The opinion of the court was delivered by: YOUNGDAHL
The defendant, Seymour Peck, was convicted of 'contempt of Congress'
on March 26, 1957. In view of the recent decision of the Supreme Court of the United States in Watkins v. United States,
he has moved for judgment of acquittal.
Seymour Peck is a newspaperman employer by the 'New York Times'. By the use of compulsory process, the Internal Security Subcommittee of the United States Senate required Peck to appear as a witness before it. He freely answered all questions concerning his own activities, frankly admitted his past Communist affiliations, explained the reasons therefor, told the Subcommittee that he had fully terminated these affiliations in 1949, seven years prior to the date of his appearance before it, and added that in the seven years immediately preceding 1949 his associations with the Communist movement were virtually negligible. However, Peck refused to answer the questions which would have required him to identify others as Communists.
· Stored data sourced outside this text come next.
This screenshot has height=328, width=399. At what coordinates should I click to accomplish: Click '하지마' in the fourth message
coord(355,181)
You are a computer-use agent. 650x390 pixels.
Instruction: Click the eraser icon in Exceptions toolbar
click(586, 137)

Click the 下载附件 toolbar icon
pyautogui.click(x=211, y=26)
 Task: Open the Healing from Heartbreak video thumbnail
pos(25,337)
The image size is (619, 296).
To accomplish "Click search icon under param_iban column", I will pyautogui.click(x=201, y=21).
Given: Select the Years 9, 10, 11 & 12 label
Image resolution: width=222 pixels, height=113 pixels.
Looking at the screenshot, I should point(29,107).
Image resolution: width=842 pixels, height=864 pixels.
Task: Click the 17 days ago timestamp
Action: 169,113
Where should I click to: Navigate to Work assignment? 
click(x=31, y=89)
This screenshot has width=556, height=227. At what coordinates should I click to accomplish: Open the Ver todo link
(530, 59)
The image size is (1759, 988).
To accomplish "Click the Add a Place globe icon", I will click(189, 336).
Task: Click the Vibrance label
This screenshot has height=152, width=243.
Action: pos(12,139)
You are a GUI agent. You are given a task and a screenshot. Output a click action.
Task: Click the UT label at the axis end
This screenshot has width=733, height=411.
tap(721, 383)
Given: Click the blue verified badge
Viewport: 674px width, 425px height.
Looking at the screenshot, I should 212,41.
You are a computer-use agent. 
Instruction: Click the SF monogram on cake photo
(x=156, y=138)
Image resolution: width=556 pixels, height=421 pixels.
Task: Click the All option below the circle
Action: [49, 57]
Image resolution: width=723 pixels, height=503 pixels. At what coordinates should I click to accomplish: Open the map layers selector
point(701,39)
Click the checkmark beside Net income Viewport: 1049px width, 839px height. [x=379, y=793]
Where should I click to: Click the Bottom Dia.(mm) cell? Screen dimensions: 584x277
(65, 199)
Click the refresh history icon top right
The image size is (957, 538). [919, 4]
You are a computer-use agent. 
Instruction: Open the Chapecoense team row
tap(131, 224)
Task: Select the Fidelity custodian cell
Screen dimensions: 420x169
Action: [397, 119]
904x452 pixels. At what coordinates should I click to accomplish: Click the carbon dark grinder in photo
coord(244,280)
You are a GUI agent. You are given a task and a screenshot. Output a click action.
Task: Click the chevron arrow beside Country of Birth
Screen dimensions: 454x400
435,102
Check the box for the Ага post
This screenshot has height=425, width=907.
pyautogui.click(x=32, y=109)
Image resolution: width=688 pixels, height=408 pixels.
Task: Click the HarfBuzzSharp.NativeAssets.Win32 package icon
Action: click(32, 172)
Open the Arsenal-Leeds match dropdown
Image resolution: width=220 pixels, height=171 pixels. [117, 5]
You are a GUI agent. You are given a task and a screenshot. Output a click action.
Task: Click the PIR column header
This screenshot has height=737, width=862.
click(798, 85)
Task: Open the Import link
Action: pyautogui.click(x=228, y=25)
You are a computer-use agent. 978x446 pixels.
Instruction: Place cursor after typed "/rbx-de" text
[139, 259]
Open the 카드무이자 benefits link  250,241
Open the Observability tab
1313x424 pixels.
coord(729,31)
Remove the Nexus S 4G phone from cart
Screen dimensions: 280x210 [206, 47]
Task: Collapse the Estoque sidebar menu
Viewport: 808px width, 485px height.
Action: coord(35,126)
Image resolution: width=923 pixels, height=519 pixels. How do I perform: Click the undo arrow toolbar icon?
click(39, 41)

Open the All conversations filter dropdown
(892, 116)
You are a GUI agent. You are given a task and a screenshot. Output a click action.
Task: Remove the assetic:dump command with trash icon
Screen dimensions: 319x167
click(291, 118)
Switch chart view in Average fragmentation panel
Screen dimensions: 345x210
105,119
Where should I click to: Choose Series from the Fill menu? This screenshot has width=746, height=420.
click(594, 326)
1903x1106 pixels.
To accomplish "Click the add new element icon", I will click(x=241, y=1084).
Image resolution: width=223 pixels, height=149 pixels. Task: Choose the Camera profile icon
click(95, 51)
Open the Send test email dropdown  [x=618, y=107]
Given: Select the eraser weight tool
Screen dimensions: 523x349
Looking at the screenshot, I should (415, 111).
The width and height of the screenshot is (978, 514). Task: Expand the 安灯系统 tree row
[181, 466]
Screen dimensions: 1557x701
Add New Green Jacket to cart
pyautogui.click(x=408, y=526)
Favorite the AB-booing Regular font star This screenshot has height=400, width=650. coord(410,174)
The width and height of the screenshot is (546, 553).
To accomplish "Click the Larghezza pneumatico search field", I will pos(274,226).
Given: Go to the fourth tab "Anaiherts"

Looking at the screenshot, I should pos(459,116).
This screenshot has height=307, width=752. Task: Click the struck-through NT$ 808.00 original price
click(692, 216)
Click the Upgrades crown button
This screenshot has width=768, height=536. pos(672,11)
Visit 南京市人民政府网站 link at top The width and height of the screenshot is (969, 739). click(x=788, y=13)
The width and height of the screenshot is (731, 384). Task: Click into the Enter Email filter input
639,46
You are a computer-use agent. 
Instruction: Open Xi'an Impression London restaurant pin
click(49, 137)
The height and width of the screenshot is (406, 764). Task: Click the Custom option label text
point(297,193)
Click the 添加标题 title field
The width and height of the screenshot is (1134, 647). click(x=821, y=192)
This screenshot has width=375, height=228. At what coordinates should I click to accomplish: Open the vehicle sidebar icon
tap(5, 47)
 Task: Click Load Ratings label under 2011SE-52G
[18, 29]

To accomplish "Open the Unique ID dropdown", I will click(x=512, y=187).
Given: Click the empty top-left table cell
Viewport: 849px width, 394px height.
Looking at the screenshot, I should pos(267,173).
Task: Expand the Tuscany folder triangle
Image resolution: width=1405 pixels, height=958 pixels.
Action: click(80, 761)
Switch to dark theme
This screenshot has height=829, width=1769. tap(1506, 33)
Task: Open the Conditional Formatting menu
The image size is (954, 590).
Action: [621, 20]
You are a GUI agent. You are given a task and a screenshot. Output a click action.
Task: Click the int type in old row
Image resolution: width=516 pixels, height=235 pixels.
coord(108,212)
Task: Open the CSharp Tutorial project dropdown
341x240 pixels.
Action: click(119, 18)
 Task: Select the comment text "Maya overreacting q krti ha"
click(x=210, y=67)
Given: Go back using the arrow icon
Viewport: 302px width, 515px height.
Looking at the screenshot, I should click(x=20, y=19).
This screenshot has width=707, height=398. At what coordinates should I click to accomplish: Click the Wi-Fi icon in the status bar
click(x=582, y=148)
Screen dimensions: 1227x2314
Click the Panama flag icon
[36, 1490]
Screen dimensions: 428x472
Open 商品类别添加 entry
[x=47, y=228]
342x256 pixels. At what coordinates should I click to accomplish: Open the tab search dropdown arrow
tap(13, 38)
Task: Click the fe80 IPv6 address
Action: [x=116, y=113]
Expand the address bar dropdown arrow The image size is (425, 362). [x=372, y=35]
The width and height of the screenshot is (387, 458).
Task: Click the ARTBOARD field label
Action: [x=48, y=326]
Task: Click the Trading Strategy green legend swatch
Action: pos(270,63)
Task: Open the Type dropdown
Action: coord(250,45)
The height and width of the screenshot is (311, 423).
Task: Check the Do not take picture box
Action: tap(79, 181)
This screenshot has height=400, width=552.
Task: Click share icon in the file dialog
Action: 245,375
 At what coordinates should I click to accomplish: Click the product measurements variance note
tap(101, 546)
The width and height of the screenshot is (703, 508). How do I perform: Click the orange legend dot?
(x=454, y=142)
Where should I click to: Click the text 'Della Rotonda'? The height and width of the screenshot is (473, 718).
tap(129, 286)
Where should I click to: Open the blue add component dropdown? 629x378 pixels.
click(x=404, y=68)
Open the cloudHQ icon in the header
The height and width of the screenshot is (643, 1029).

In the Watkins case, supra, the Supreme Court explicitly set forth the framework for judicial evaluation of prosecutions for contempt of Congress. The Court said, 'In the decade following World War II, there appeared a new kind of congressional inquiry unknown in prior periods of American history. Principally this was the result of the various investigations into the threat of subversion of the United States Government, but other subjects of congressional interest also contributed to the changed scene. This new phase of legislative inquiry involved a broad-scale intrusion into the lives and affairs of private citizens. It brought before the courts novel questions of the appropriate limits of congressional inquiry. * * * The emphasis shifted to problems of accommodating the interest of the Government with the rights and privileges of individuals. The central theme was the application of the Bill of Rights as a restraint upon the assertion of governmental power in this form.'
The Supreme Court forthrightly explained the reason for this shift in emphasis by setting forth the evils which result from abuses of the congressional power to investigate. The Supreme Court stated that these abuses not only invade the freedoms of the individual summoned as a witness, but that they adversely affect the general public as well by impeding freedom of thought and association.
This case exemplifies the abuses the Supreme Court sought to curtail. The Senate Internal Security Subcommittee conducted investigations which were indistinguishable in scope or nature from those the Supreme Court condemned. In addition, the particular series of hearings here involved constituted an even more serious threat to freedom of thought and expression. For these hearings consisted of the questioning of persons employed in the newspaper field, in radio and television. The danger inherent in such an investigation is found not only in the effect upon those investigated but also in the potential effect upon others in the same field.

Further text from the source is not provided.